# [Work to be completed]
Return every line below exactly.

# [Extracted information]
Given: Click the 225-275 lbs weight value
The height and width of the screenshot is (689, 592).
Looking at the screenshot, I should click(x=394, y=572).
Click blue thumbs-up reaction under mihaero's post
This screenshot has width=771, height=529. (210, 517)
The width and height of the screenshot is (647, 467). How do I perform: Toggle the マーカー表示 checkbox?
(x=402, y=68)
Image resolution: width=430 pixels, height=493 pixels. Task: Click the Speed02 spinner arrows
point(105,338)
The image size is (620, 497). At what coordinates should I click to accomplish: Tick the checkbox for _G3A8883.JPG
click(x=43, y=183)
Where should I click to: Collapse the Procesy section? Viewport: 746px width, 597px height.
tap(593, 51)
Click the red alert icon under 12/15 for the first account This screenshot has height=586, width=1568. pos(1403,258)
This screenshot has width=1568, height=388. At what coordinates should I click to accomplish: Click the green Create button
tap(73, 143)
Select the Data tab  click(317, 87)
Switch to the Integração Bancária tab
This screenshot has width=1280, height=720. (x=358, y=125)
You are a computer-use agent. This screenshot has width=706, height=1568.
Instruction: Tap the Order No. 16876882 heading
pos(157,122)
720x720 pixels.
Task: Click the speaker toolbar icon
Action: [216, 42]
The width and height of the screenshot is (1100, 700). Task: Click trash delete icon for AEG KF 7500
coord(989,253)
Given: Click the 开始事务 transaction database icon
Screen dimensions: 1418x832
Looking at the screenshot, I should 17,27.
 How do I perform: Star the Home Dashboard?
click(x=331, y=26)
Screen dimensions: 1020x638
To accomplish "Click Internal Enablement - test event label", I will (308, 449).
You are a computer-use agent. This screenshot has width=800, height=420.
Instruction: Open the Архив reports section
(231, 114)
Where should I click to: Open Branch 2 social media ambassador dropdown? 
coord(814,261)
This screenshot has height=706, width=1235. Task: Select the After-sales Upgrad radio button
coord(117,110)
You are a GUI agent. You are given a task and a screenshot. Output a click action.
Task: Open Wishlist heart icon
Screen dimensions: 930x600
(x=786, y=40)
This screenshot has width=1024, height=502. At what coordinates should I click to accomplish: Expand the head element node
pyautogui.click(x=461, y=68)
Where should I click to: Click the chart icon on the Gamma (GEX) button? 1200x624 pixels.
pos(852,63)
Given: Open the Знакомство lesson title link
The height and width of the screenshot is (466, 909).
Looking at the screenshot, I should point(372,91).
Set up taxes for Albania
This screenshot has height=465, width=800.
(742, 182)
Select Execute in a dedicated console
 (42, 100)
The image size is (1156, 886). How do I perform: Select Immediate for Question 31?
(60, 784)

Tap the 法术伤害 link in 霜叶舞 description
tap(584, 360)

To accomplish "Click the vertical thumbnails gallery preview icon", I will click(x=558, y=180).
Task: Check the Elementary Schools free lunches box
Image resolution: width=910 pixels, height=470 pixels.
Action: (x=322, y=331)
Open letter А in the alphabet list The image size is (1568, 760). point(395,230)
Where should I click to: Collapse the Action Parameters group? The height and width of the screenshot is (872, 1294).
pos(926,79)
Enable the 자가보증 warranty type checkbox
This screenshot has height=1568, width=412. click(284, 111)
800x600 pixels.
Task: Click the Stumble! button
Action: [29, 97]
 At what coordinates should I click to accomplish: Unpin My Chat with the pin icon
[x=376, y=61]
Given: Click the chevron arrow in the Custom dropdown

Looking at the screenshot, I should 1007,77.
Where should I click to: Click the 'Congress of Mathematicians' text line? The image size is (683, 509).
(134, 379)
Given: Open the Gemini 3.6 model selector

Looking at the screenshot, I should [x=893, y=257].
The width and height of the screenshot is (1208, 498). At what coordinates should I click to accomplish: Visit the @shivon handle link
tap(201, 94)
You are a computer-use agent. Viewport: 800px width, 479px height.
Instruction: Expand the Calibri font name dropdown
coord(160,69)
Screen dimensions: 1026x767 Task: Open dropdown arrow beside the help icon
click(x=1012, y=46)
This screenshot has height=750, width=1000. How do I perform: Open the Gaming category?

# [Response box]
Given: Click the 225-275 lbs weight value
The height and width of the screenshot is (689, 592).
Looking at the screenshot, I should click(x=394, y=572).
Click blue thumbs-up reaction under mihaero's post
This screenshot has width=771, height=529. (210, 517)
The width and height of the screenshot is (647, 467). How do I perform: Toggle the マーカー表示 checkbox?
(x=402, y=68)
Image resolution: width=430 pixels, height=493 pixels. Task: Click the Speed02 spinner arrows
point(105,338)
The image size is (620, 497). At what coordinates should I click to accomplish: Tick the checkbox for _G3A8883.JPG
click(x=43, y=183)
Where should I click to: Collapse the Procesy section? Viewport: 746px width, 597px height.
tap(593, 51)
Click the red alert icon under 12/15 for the first account This screenshot has height=586, width=1568. pos(1403,258)
This screenshot has width=1568, height=388. At what coordinates should I click to accomplish: Click the green Create button
tap(73, 143)
Select the Data tab  click(317, 87)
Switch to the Integração Bancária tab
This screenshot has width=1280, height=720. (x=358, y=125)
You are a computer-use agent. This screenshot has width=706, height=1568.
Instruction: Tap the Order No. 16876882 heading
pos(157,122)
720x720 pixels.
Task: Click the speaker toolbar icon
Action: [216, 42]
The width and height of the screenshot is (1100, 700). Task: Click trash delete icon for AEG KF 7500
coord(989,253)
Given: Click the 开始事务 transaction database icon
Screen dimensions: 1418x832
Looking at the screenshot, I should 17,27.
 How do I perform: Star the Home Dashboard?
click(x=331, y=26)
Screen dimensions: 1020x638
To accomplish "Click Internal Enablement - test event label", I will (308, 449).
You are a computer-use agent. This screenshot has width=800, height=420.
Instruction: Open the Архив reports section
(231, 114)
Where should I click to: Open Branch 2 social media ambassador dropdown? 
coord(814,261)
This screenshot has height=706, width=1235. Task: Select the After-sales Upgrad radio button
coord(117,110)
You are a GUI agent. You are given a task and a screenshot. Output a click action.
Task: Open Wishlist heart icon
Screen dimensions: 930x600
(x=786, y=40)
This screenshot has width=1024, height=502. At what coordinates should I click to accomplish: Expand the head element node
pyautogui.click(x=461, y=68)
Where should I click to: Click the chart icon on the Gamma (GEX) button? 1200x624 pixels.
pos(852,63)
Given: Open the Знакомство lesson title link
The height and width of the screenshot is (466, 909).
Looking at the screenshot, I should point(372,91).
Set up taxes for Albania
This screenshot has height=465, width=800.
(742, 182)
Select Execute in a dedicated console
 (42, 100)
The image size is (1156, 886). How do I perform: Select Immediate for Question 31?
(60, 784)

Tap the 法术伤害 link in 霜叶舞 description
tap(584, 360)

To accomplish "Click the vertical thumbnails gallery preview icon", I will click(x=558, y=180).
Task: Check the Elementary Schools free lunches box
Image resolution: width=910 pixels, height=470 pixels.
Action: (x=322, y=331)
Open letter А in the alphabet list The image size is (1568, 760). point(395,230)
Where should I click to: Collapse the Action Parameters group? The height and width of the screenshot is (872, 1294).
pos(926,79)
Enable the 자가보증 warranty type checkbox
This screenshot has height=1568, width=412. click(284, 111)
800x600 pixels.
Task: Click the Stumble! button
Action: [29, 97]
 At what coordinates should I click to accomplish: Unpin My Chat with the pin icon
[x=376, y=61]
Given: Click the chevron arrow in the Custom dropdown

Looking at the screenshot, I should 1007,77.
Where should I click to: Click the 'Congress of Mathematicians' text line? The image size is (683, 509).
(134, 379)
Given: Open the Gemini 3.6 model selector

Looking at the screenshot, I should [x=893, y=257].
The width and height of the screenshot is (1208, 498). At what coordinates should I click to accomplish: Visit the @shivon handle link
tap(201, 94)
You are a computer-use agent. Viewport: 800px width, 479px height.
Instruction: Expand the Calibri font name dropdown
coord(160,69)
Screen dimensions: 1026x767 Task: Open dropdown arrow beside the help icon
click(x=1012, y=46)
This screenshot has height=750, width=1000. How do I perform: Open the Gaming category?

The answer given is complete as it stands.